Stored data entries:
-- Opening Marker --

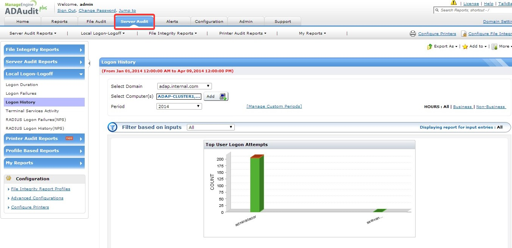Click the More reports icon
This screenshot has height=248, width=512.
[x=495, y=46]
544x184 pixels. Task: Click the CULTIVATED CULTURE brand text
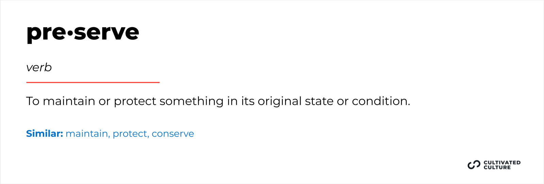click(x=502, y=165)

-- Closing Marker --

All lines from the one that contains "544x184 pixels. Task: Click" through the last line of the data should be retyped exactly, with the pictures left out.

§ Your solution:
544x184 pixels. Task: Click the CULTIVATED CULTURE brand text
click(x=502, y=165)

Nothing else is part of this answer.